1929-1930

Play: The Taming of the Shrew

Author: William Shakespeare
Date: Monday, Dec. 16, 1929
Director: Professor Frank W. Kelly
Stage Manager: not found
Producing Organization: The University Players aka Theatre

Cast

Hostess: Edward Phelan
Christopher Sly: Robert Soper
A Lord: Walter E. Stanton
A Page: Joseph A. Beeman
A Huntsman: Donald E. Mihan
Katherine: Eleanor [Mrs. Norbert] Engels
Bianca: Beryl Rauch
Petruchio: Virgilius Philips
Baptista: Harry Merdzinski
Grumio: John Nowery
Biondello: Arthur Dennehy
Hortensio: Robert Haire
Music Master: William Sherman
Curtis: James Phelan
A Tailor: Leo Zabriskie
The Cook: Frank Walker
Nathaniel: Jerome Crowley
Gabriel: Matthew Keller
Gregory: Joseph Mooney
Adam: John Koehl
Ralph: Philip Konop
Walter: Jerome Reidy
Tranio: Joseph Kelleghan
Lucio: Victor Martzel
Hunters: Tom Downs, Ed Agnew, Sanguinet Williams, Phidell Osborn

Notes: “No admission will be charged.” After the Christmas holidays, the Scholastic squelched rumors the very successful production wouild add additional performances in the spring semester “unless perhaps another performance might be given during Commencement week for the seniors and their friends” (63:14, January 10, 1930, 426).

Source: Scholastic 63:13, December 13, 1929, 395; Dome 1930.


Play: Journey’s End

Author: R. C. Sherriff
Dates: Sunday and Friday evenings before March 30, 1930
Director: Frank Kelly
Producing Organization: University Players aka University Theatre
Venue: Washington Hall

Production StaffStage Manager: John Manning
Properties and Costumes: Edward Phelan
Electrical Equipment: Edward Dempsey

CastCaptain Stanhope: Prof.

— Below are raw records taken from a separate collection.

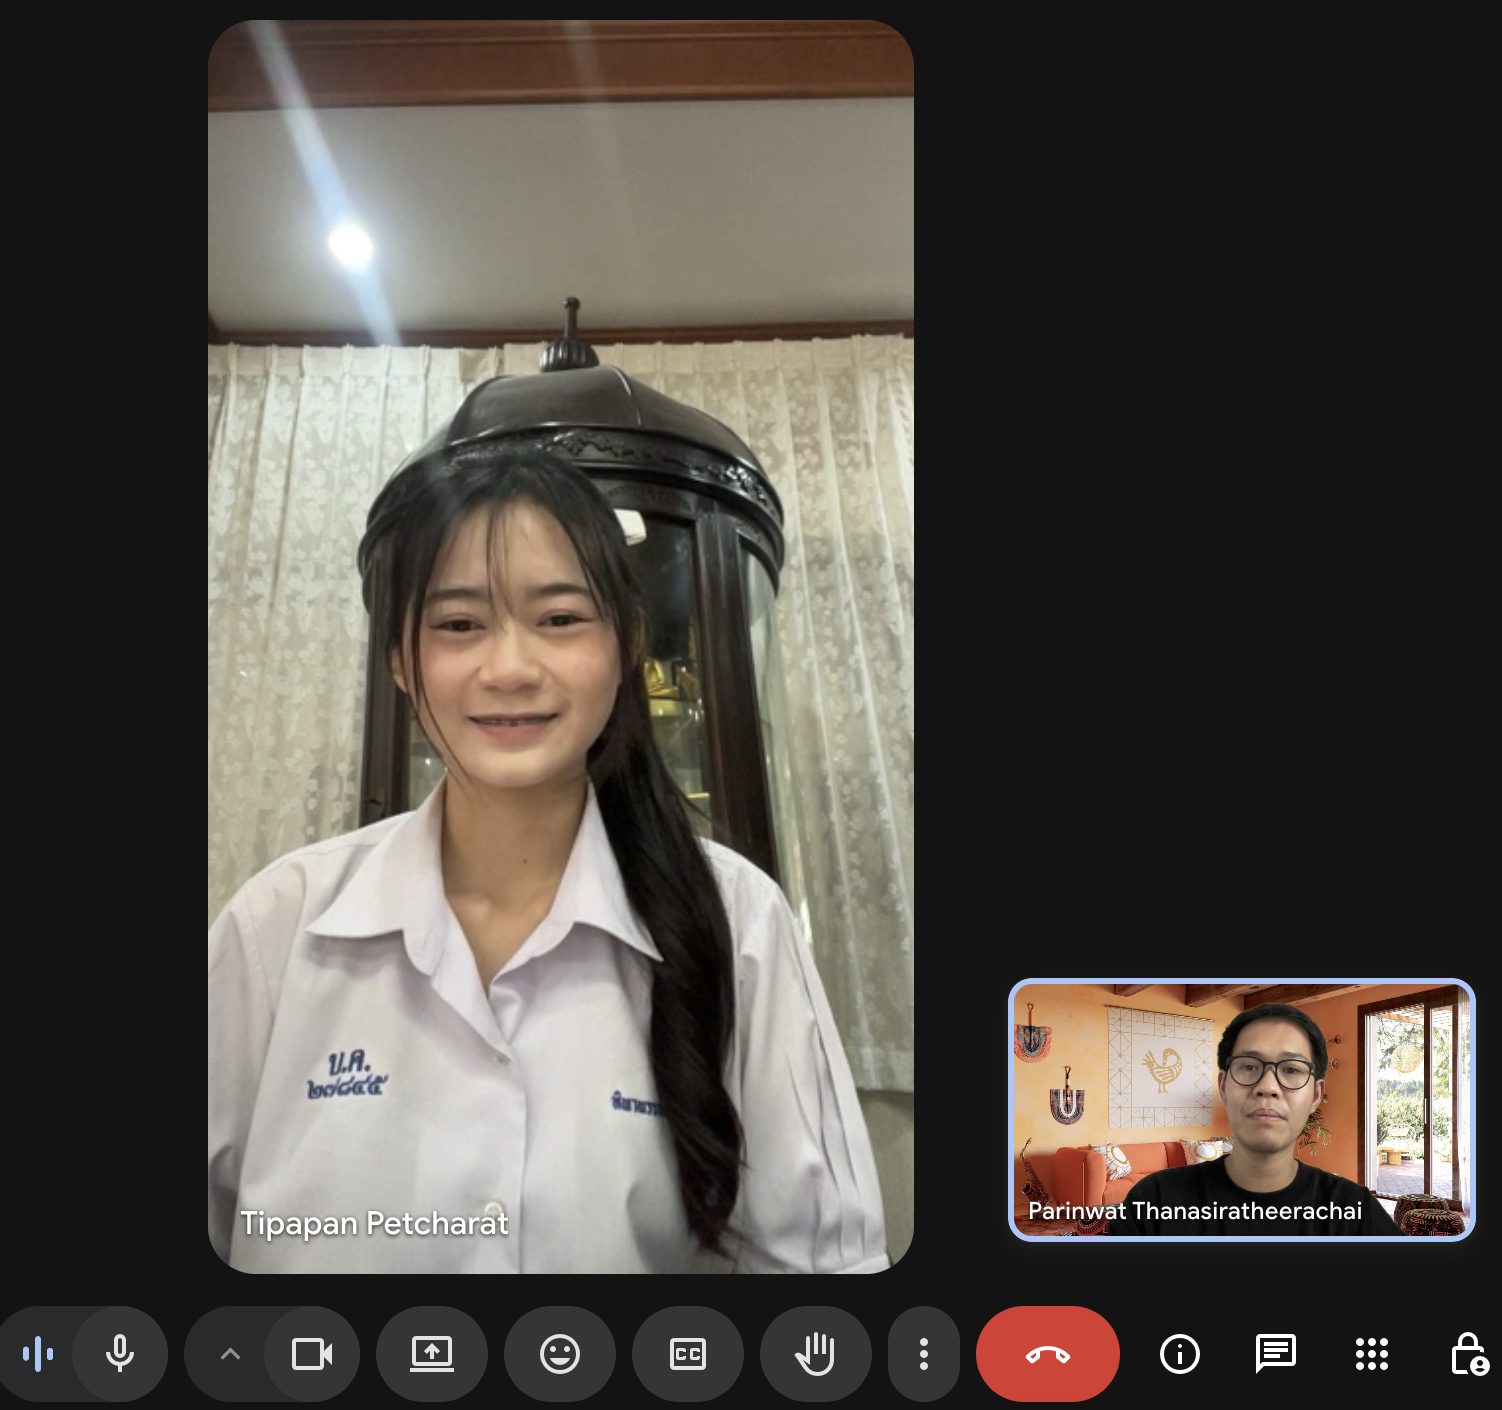Turn off the camera

(x=312, y=1355)
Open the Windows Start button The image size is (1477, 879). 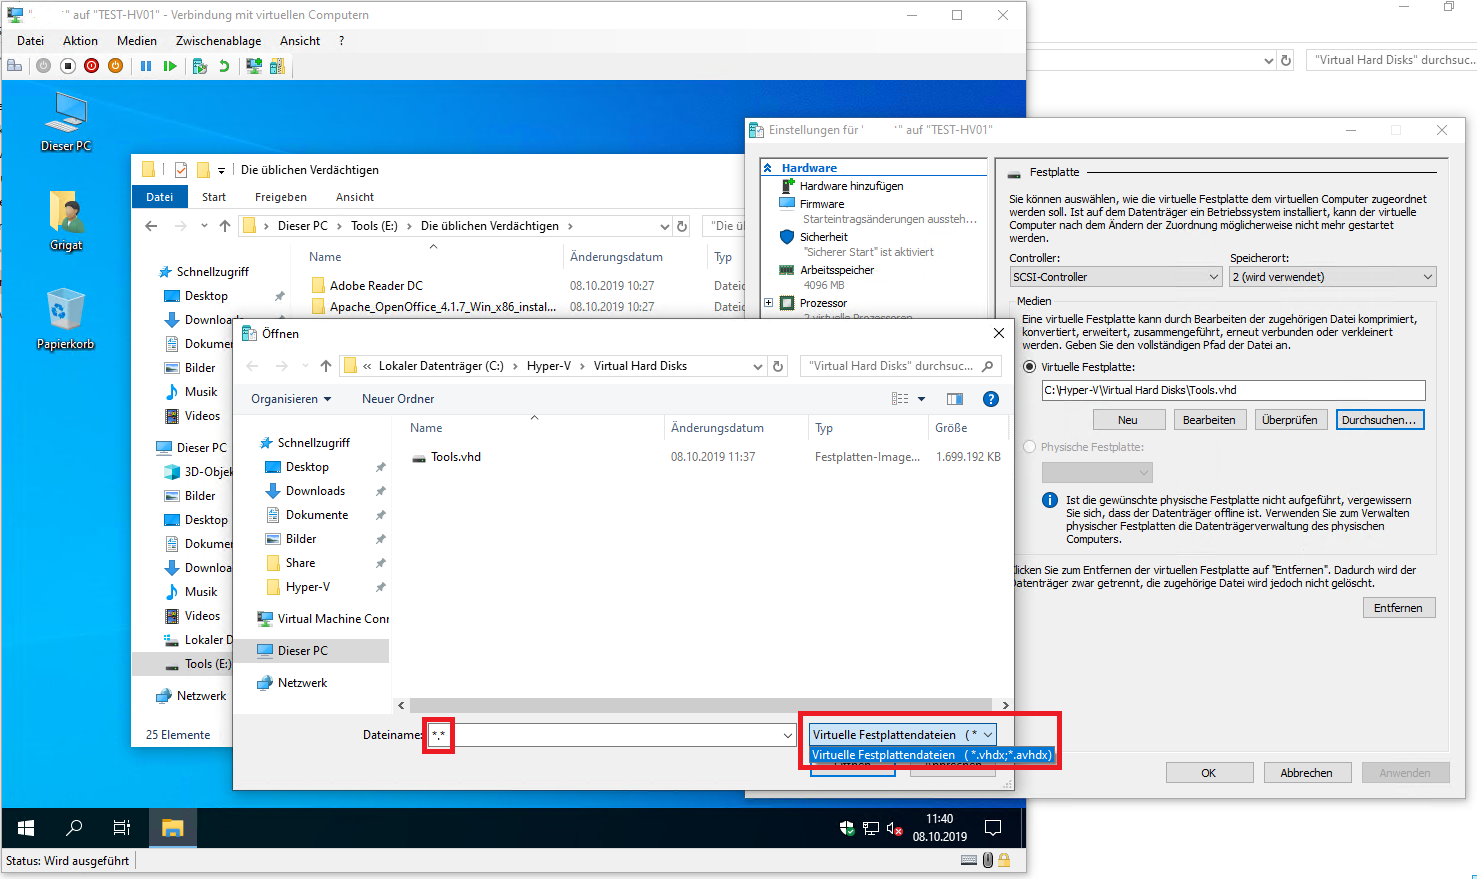[x=26, y=828]
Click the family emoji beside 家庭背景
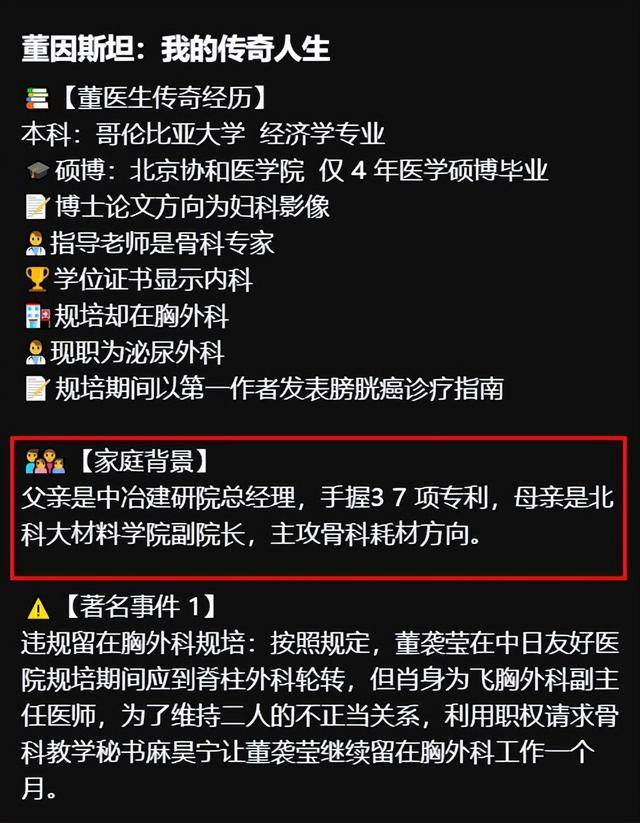Image resolution: width=640 pixels, height=823 pixels. 45,461

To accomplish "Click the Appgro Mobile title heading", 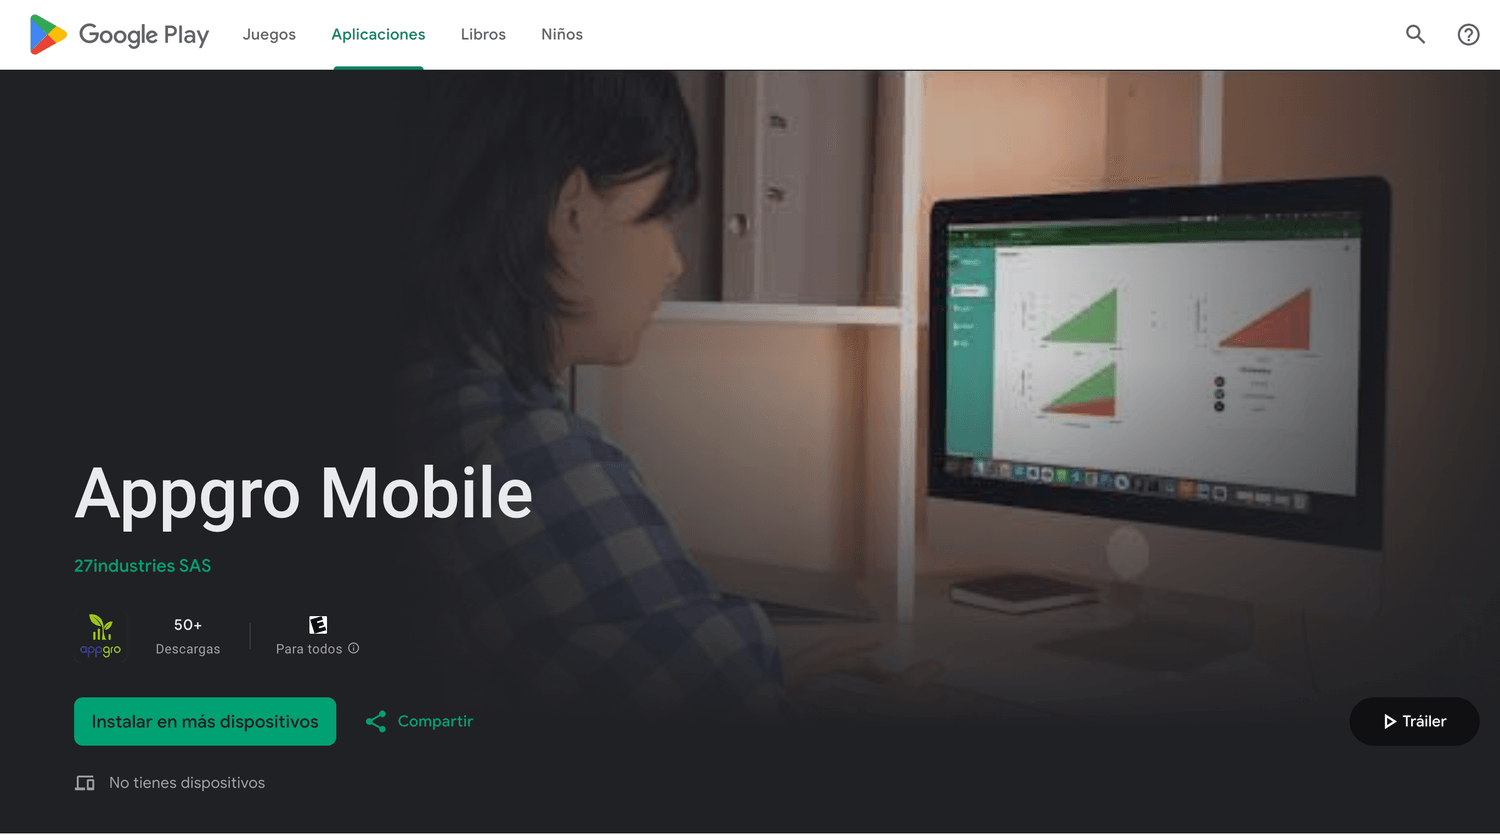I will [304, 494].

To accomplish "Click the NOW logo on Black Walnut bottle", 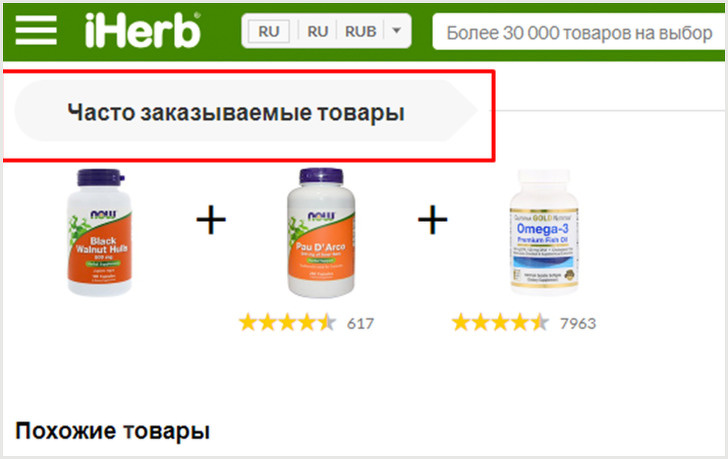I will pos(103,215).
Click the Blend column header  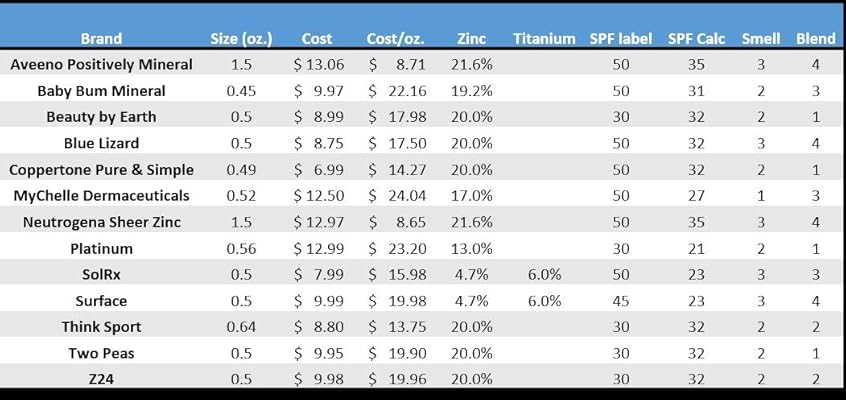(x=816, y=39)
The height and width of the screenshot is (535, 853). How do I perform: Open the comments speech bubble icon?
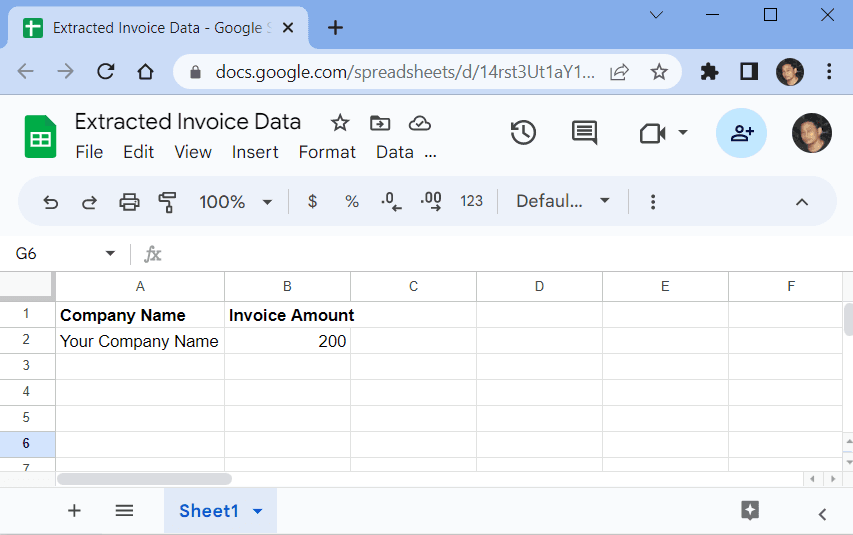coord(584,133)
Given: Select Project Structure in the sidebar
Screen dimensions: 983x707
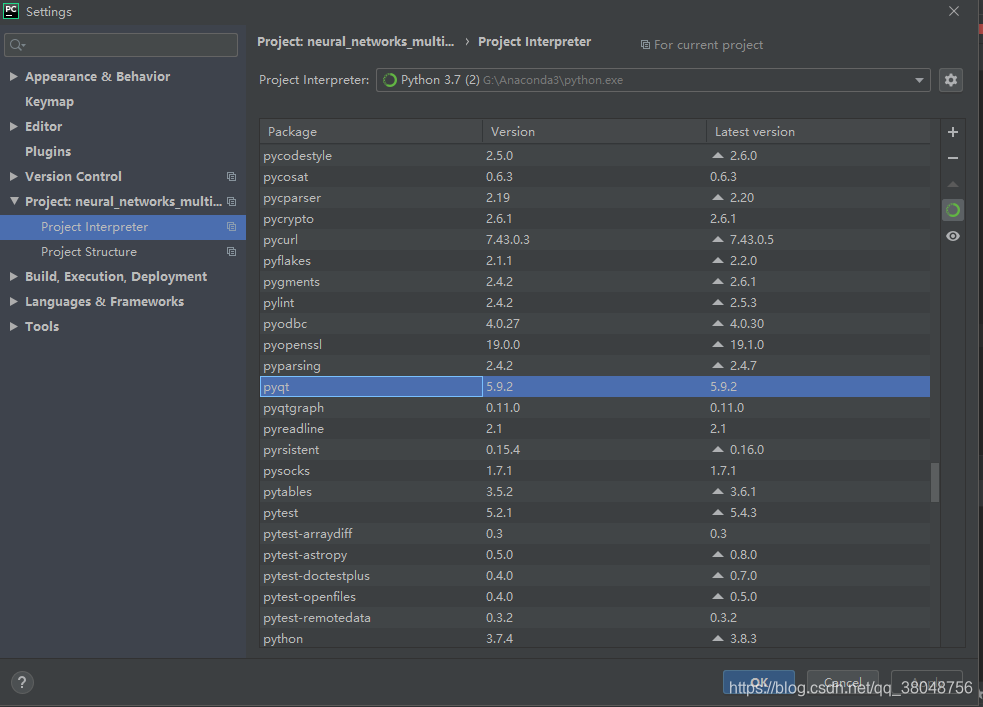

A. L. Doyle
Lieutenant Osborne: Walter Stanton
2nd Lieut. Trotter: John Nowery
2nd Lieut. Hibbert: William Sherman
2nd Lieut. Raleigh: Norman Hartzer
The Colonel: Vergilius Phillips
Co.[mpany] Serg[ean]t Major: Carl Christiansen
Private Mason: Roger Beirne
Captain Hardy: Robert Haire
Signaler: Frank Walker
Runner: Thomas Blisard
Corporal: Edward Phelan

Note: Journey’s End opened in 1929 at Henry Miller’s Theatre in New York City and ran for seventy weeks. Its world premiere had been in London in 1928 with a 21-year-old Laurence Olivier in the lead role of Stanhope. It was a huge success, in spite of (or because of) its being a ‘war play with no leading lady,’ with 14 English-speaking companies performing it by 1929 and 17 in other languages world wide.